# TESTO FORNITO
········

È forse proprio questo uno dei moniti più attuali che lascia in eredità papa Francesco. C’è chi lo ha definito come il “papa più mediatico di sempre”. Ribaltando il punto di vista, si può dire che abbia vissuto nei tempi in cui la comunicazione è diventata più invasiva. Tocca oggi ogni aspetto della nostra vita, religione compresa.

L’idea fondamentale di papa Francesco è che non si deve smettere di mettere sempre l’uomo al centro del progresso. Solo così l’evoluzione può essere etica e giusta. Nella lettera enciclica Dilexit Nos (fine 2024), scriveva così: «Nell’era dell’intelligenza artificiale, non possiamo dimenticare che per salvare l’umano sono necessari la poesia e l’amore. Ciò che nessun algoritmo potrà mai albergare sarà, ad esempio, quel momento dell’infanzia che si ricorda con tenerezza e che, malgrado il passare degli anni, continua a succedere in ogni angolo del pianeta».

«Penso all’uso della forchetta per sigillare i bordi di quei panzerotti fatti in casa con le nostre mamme o nonne. È quel momento di apprendistato culinario, a metà strada tra il gioco e l’età adulta, in cui si assume la responsabilità del lavoro per aiutare l’altro. Come questo della forchetta, potrei citare migliaia di piccoli dettagli che compongono le biografie di tutti: far sbocciare sorrisi con una battuta, tracciare un disegno al controluce di una finestra, giocare la prima partita di calcio con un pallone di pezza, conservare dei vermetti in una scatola di scarpe, seccare un fiore tra le pagine di un libro, prendersi cura di un uccellino caduto dal nido, esprimere un desiderio sfogliando una margherita».

«Tutti questi piccoli dettagli, l’ordinario-straordinario, non potranno mai stare tra gli algoritmi. Perché la forchetta, le battute, la finestra, la palla, la scatola di scarpe, il libro, l’uccellino, il fiore... si appoggiano sulla tenerezza che si conserva nei ricordi del cuore».

········

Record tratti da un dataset
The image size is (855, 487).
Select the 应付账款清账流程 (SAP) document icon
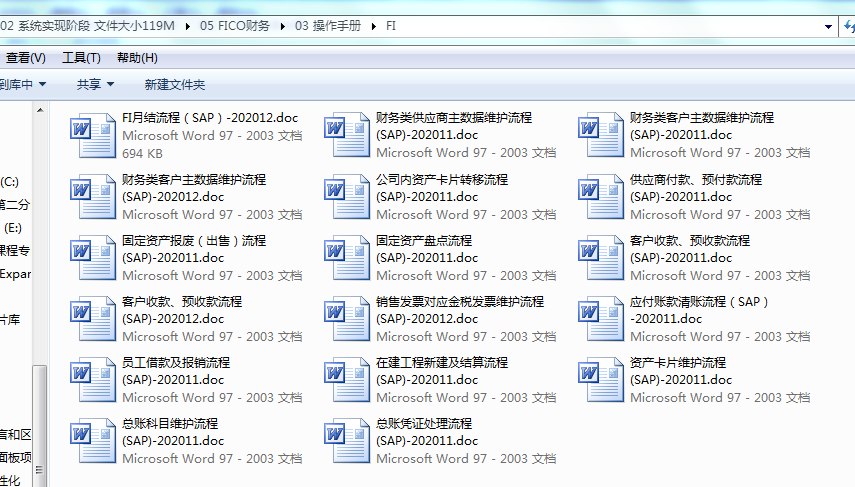point(601,319)
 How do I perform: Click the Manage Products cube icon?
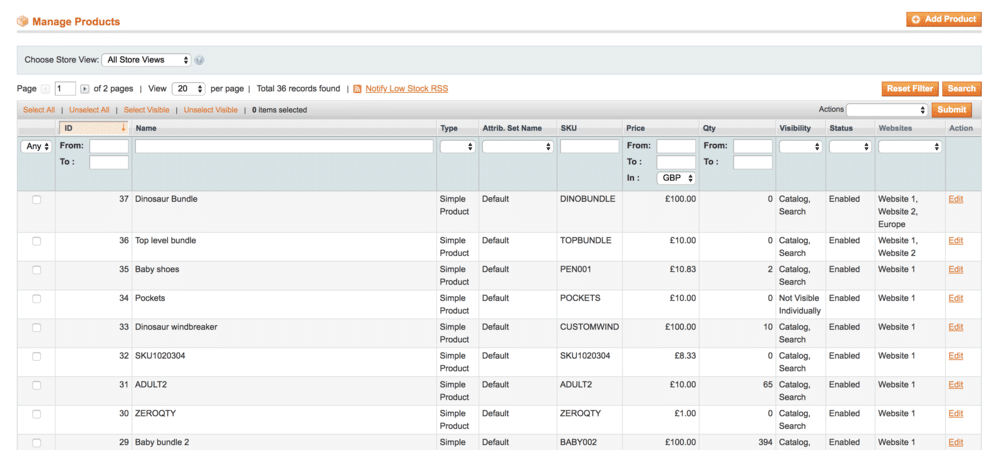(x=22, y=21)
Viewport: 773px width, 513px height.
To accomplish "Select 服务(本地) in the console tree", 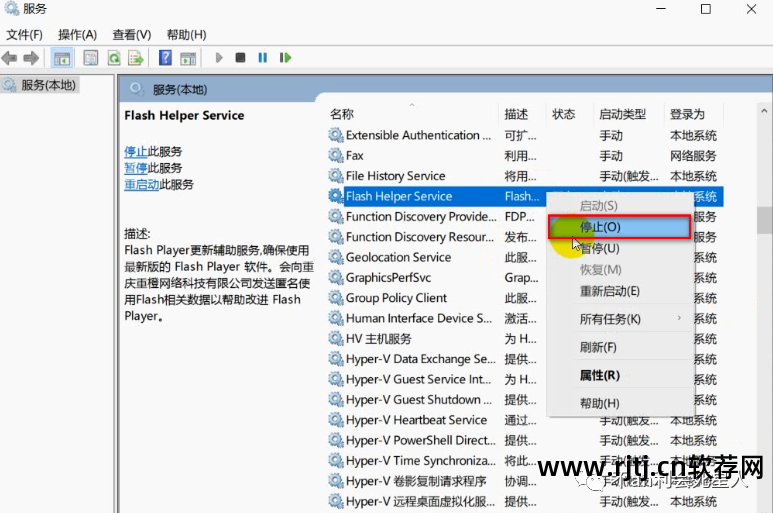I will click(x=48, y=85).
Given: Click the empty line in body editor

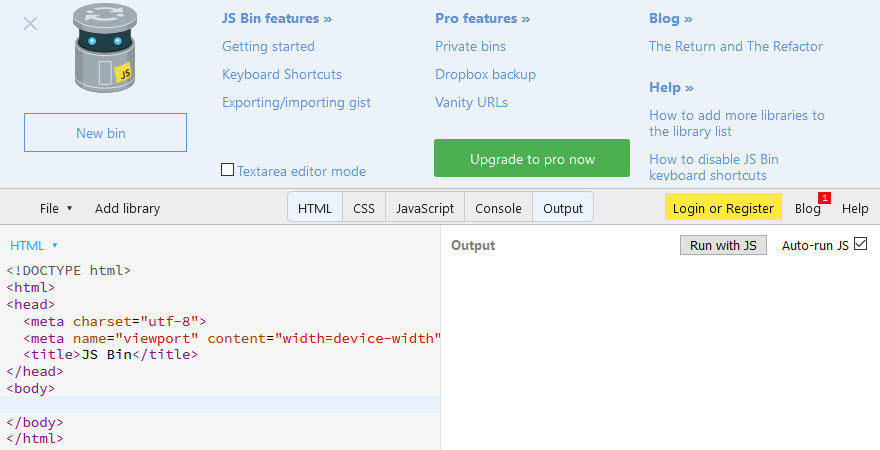Looking at the screenshot, I should (x=220, y=405).
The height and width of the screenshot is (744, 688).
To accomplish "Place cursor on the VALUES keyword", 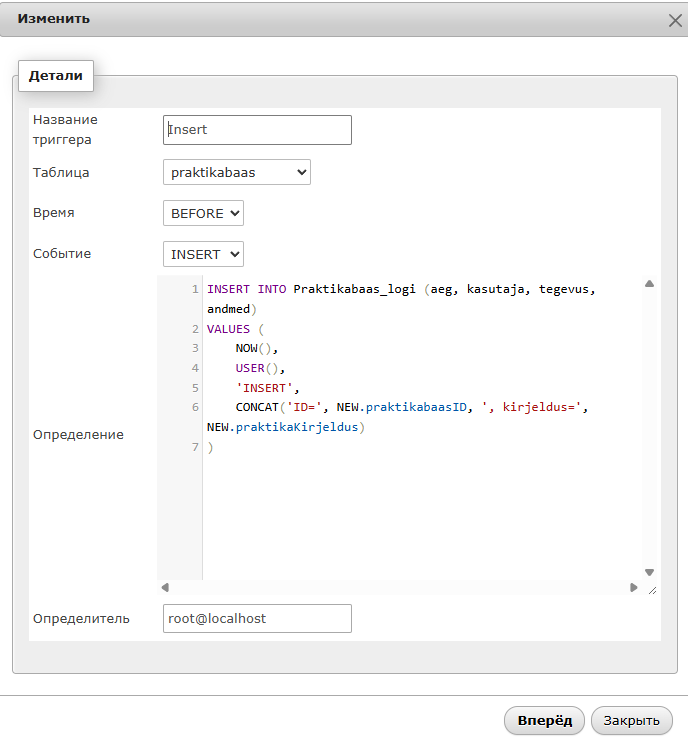I will coord(228,328).
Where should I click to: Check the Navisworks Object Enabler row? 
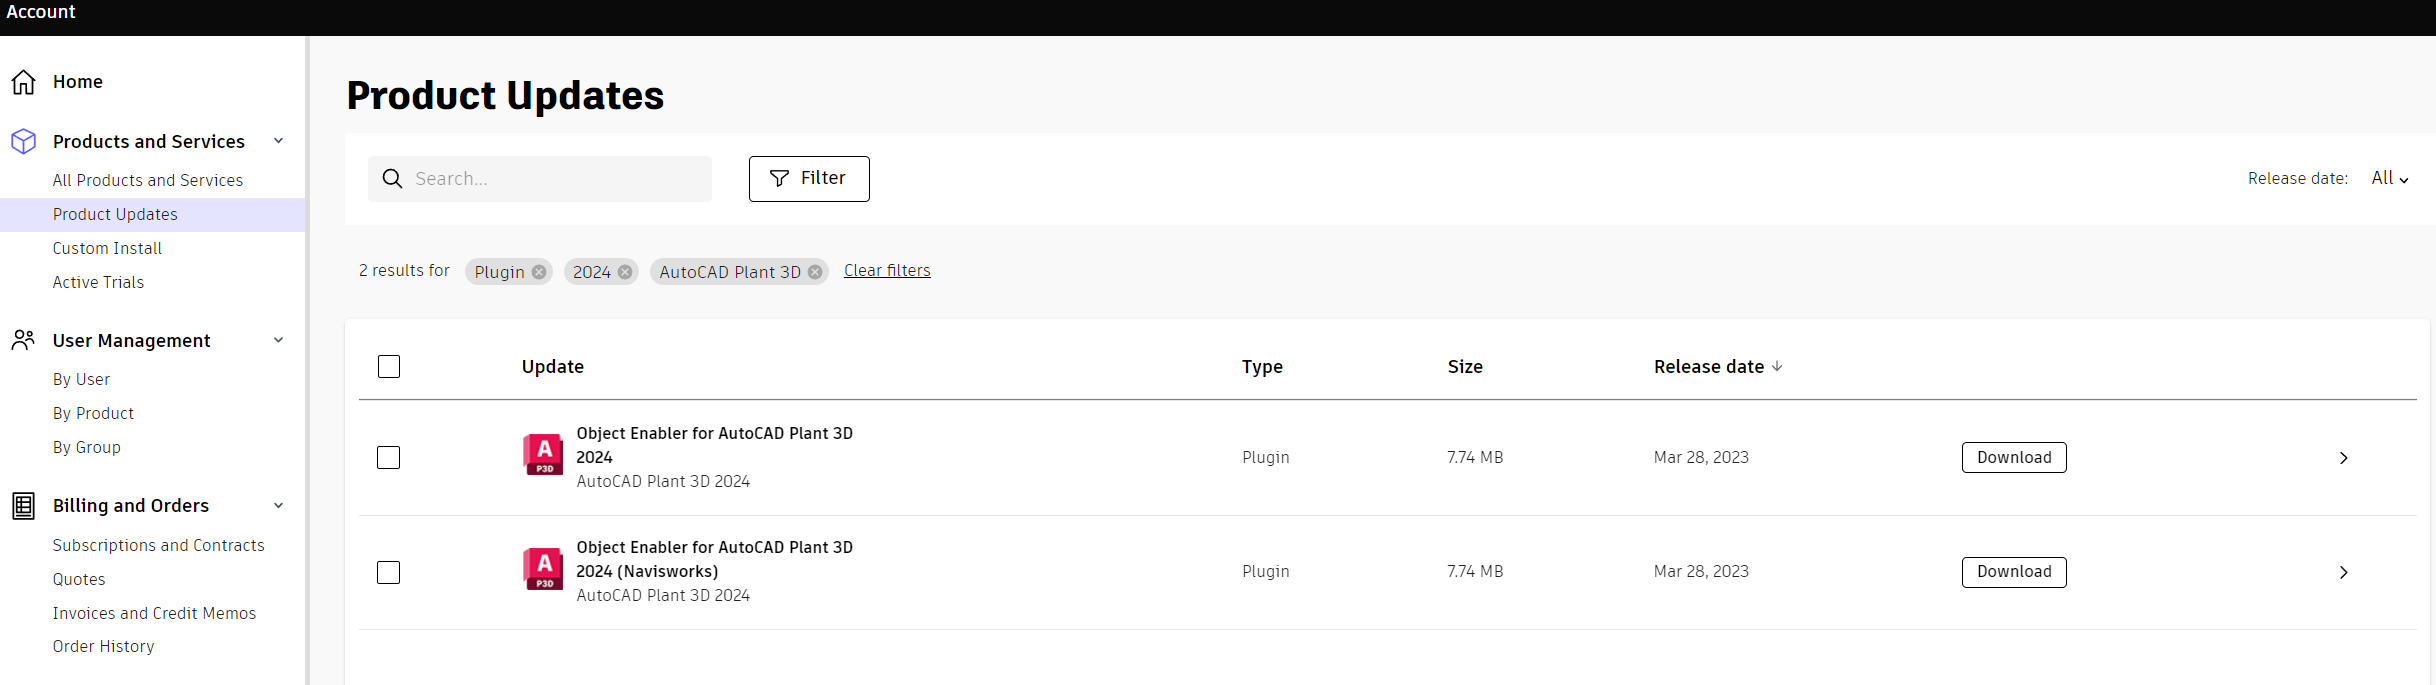point(389,572)
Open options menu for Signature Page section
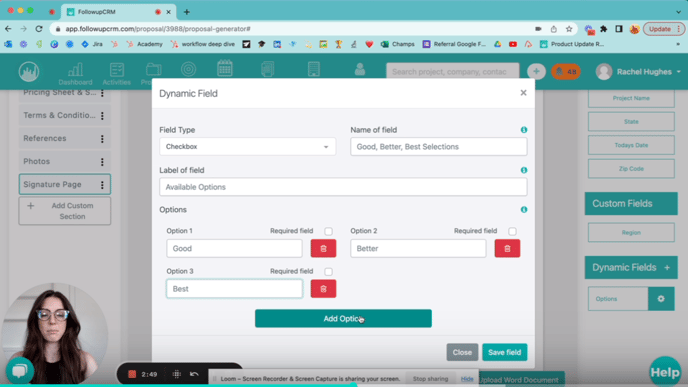688x387 pixels. (102, 185)
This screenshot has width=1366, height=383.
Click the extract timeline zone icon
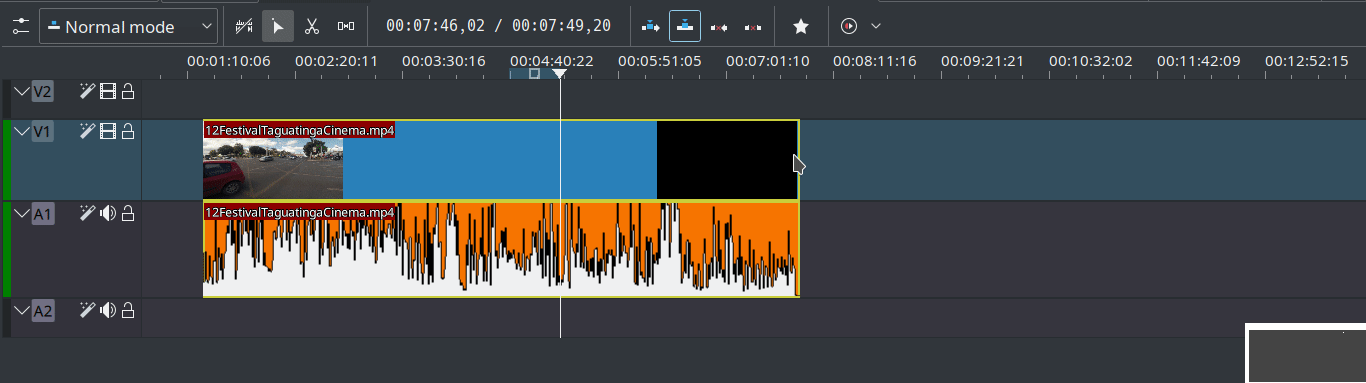coord(753,26)
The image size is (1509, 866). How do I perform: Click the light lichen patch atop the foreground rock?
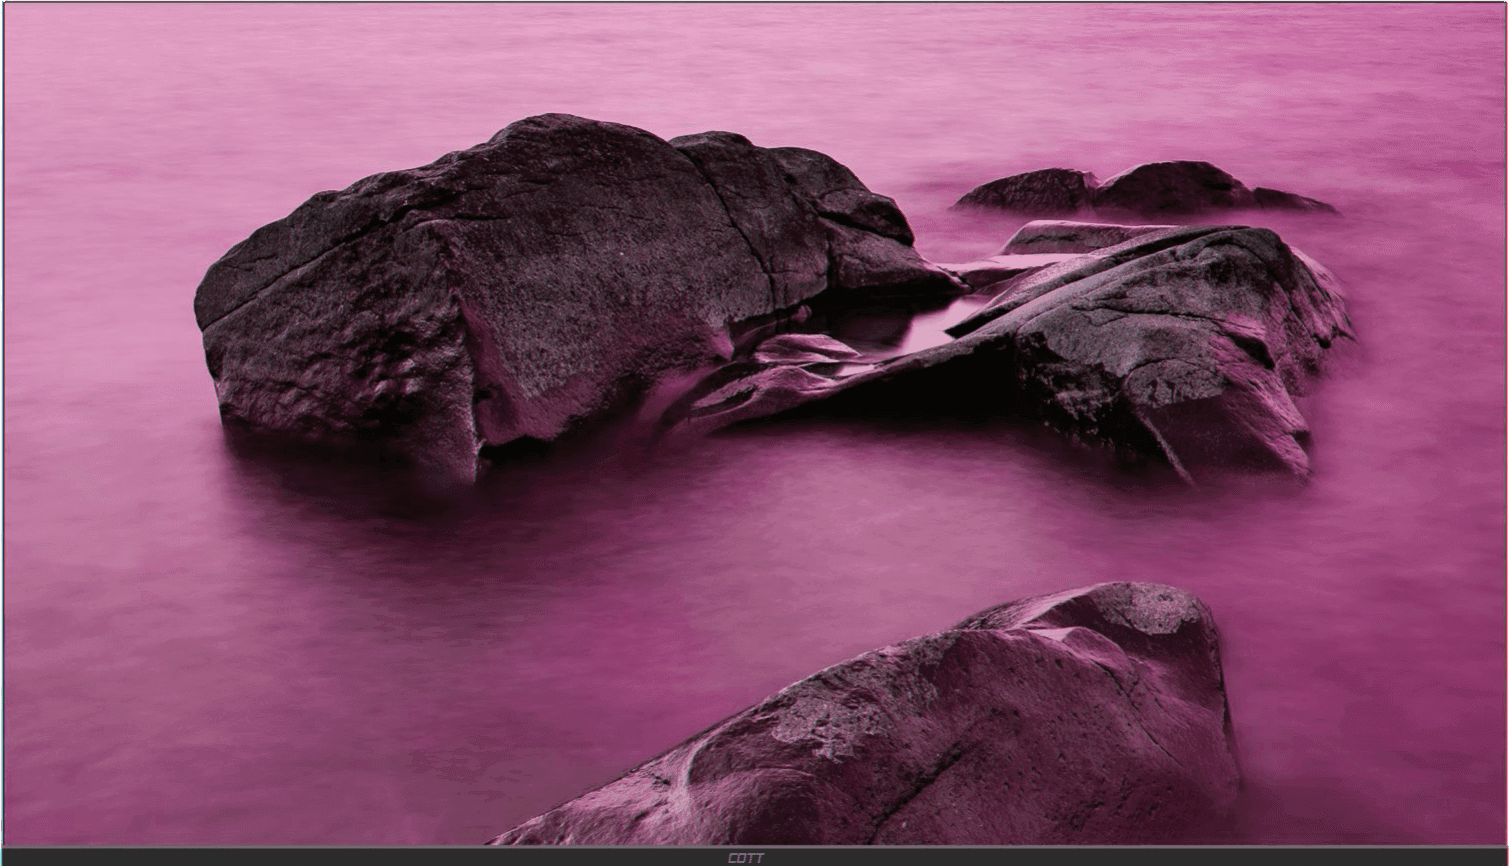point(1150,607)

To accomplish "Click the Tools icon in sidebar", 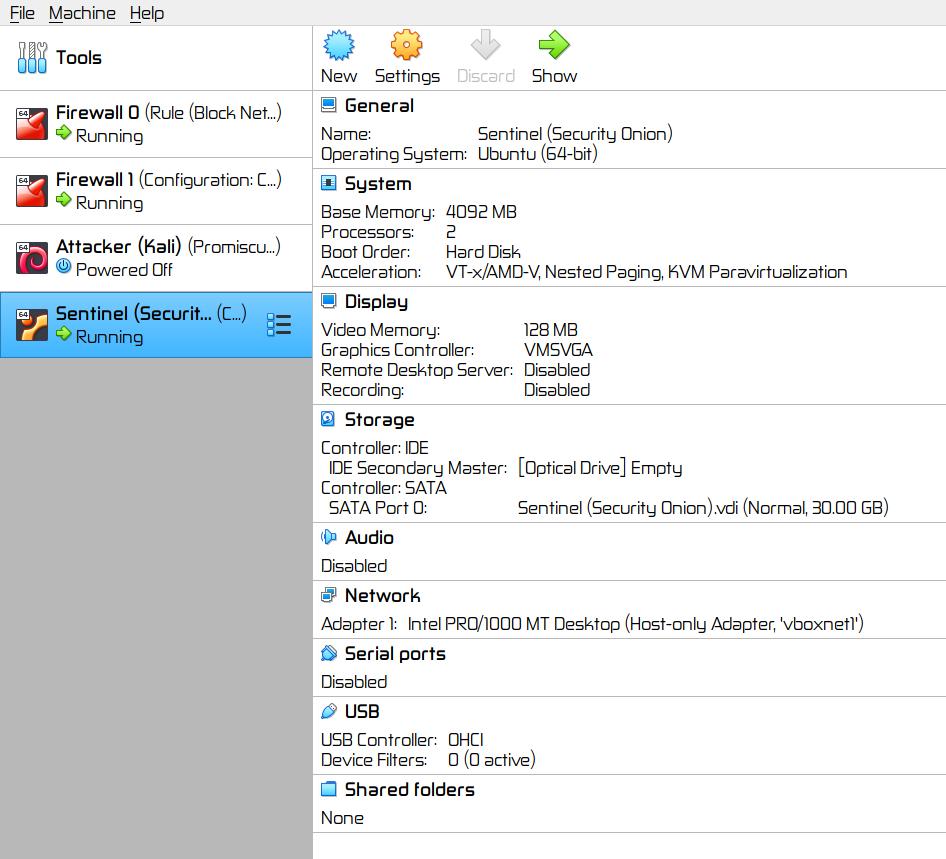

········

# ESERCIZIO 1
Traduci in inglese questa frase del testo su papa Francesco: «L’idea fondamentale di papa Francesco è che non si deve smettere di mettere sempre l’uomo al centro del progresso.»
# ESERCIZIO 2
Riproduci fedelmente tutto il passo del testo su papa Francesco che va da «È forse proprio» fino a «vita, religione compresa.».

# RISPOSTA 1
Pope Francis's fundamental idea is that we must never stop always putting humankind at the center of progress.

# RISPOSTA 2
È forse proprio questo uno dei moniti più attuali che lascia in eredità papa Francesco. C’è chi lo ha definito come il “papa più mediatico di sempre”. Ribaltando il punto di vista, si può dire che abbia vissuto nei tempi in cui la comunicazione è diventata più invasiva. Tocca oggi ogni aspetto della nostra vita, religione compresa.